Melanotan und andere Trends

Geschichtsinteressierte wissen, dass Schönheit im Auge des Betrachters liegt, sie wissen aber auch dass dieses wieder urteilt nach den Wertigkeiten seiner Zeit.

Das Studium von historischen Texten beweist die Anziehungskraft dessen, was schwer zu haben ist.

Während Kaiserin Elisabeth nicht ohne ihren berühmten Schirm ans Tageslicht trat um den Verdacht gar nicht aufkommen zu lassen, sie müsse arbeiten um sich ihr Brot zu verdienen, ist heute ein dunkler Teint wichtige Voraussetzung, „dazu“ zu gehören.

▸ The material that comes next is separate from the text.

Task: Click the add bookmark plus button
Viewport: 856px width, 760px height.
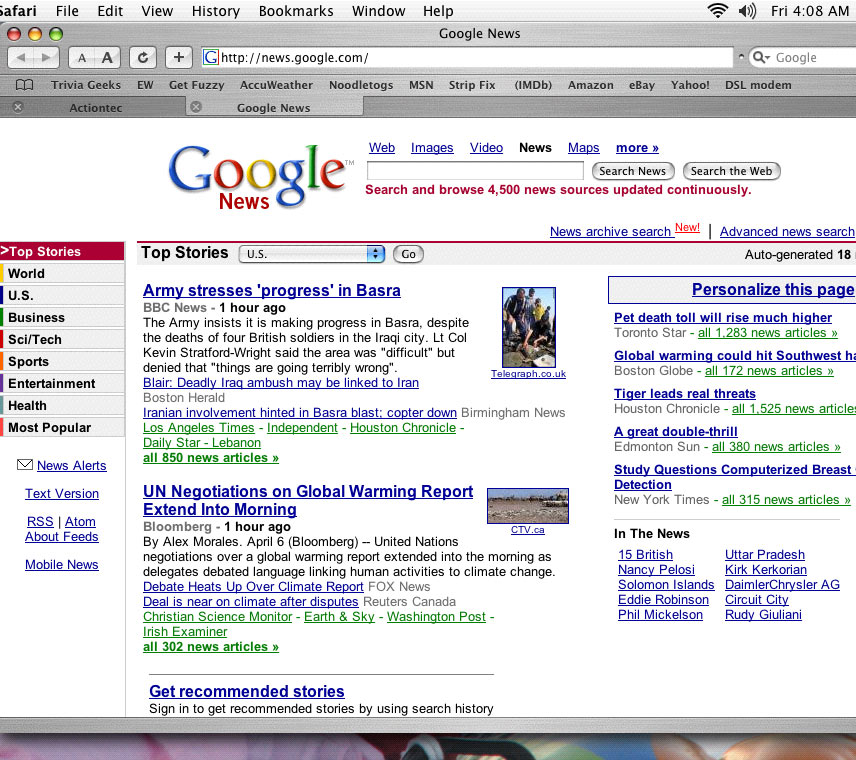Action: [x=178, y=58]
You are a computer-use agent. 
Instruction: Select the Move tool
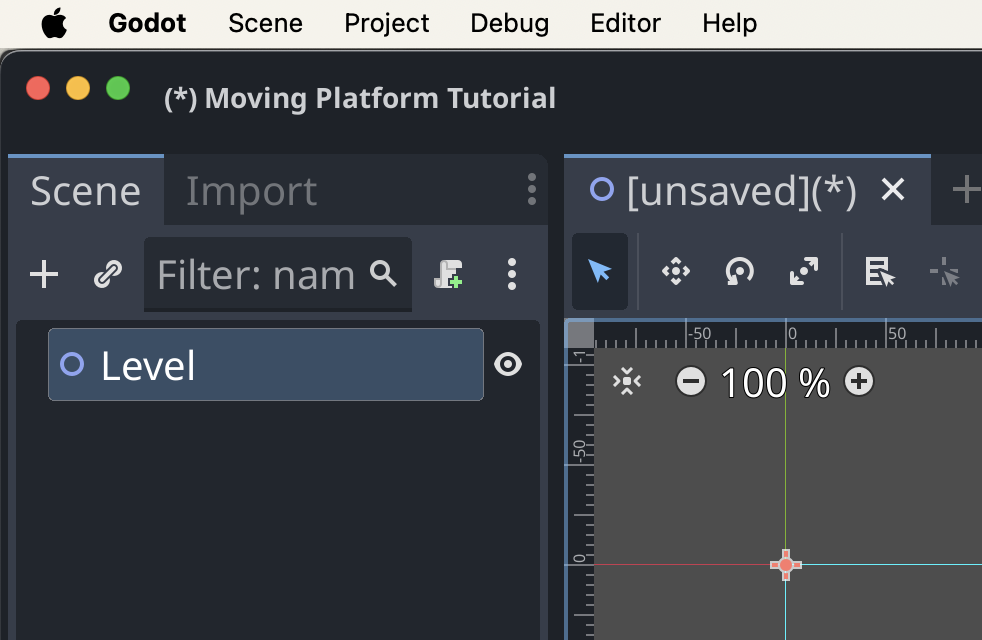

Für eine ansehnliche Bräune scheinen Männer und Frauen auch bereit zu sein Risken ein zu gehen, indem sie etwa Substanzen einnehmen, die nicht zugelassen und auch nicht ausreichend erforscht sind.

 

Dem „Bräunungsmittel“ Melanotan II werden sagenhafte Wirkungen nachgesagt. Es wird zur Hautbräunung, zur Gewichtsreduktion und auch zur Libidosteigerung verabreicht. Manche Männer glauben dadurch auch „potenter“ zu werden, aus dieser Indikation bin auch ich als Männerarzt immer wieder damit konfrontiert.

 

Die Realität ist leider ganz anders. Weil dem Präparat jede Legalität fehlt und auch keine Aussicht hat auf Zulassung, wird es in dubiosen „Labors“ ohne jede Kontrolle auf Qualität oder Reinheit hergestellt. Behörden warnen vor unvorhersehbaren Nebenwirkungen, die durch fehlende Forschung und Qualitätsmängel bei der Herstellung hervorgerufen werden.

 

Trend II:

Nicht gefährlich, aber meist nicht zielführend sind seitenlange Labortests, die von Vertretern verschiedener Gesundheitsberufe in Auftrag gegeben, und in Anbetracht eines fehlenden Vertrages mit den Krankenkassen auch meist privat bezahlt werden müssen. Meine ruhmreiche Aufgabe ist dann häufig die Interpretation der Resultate.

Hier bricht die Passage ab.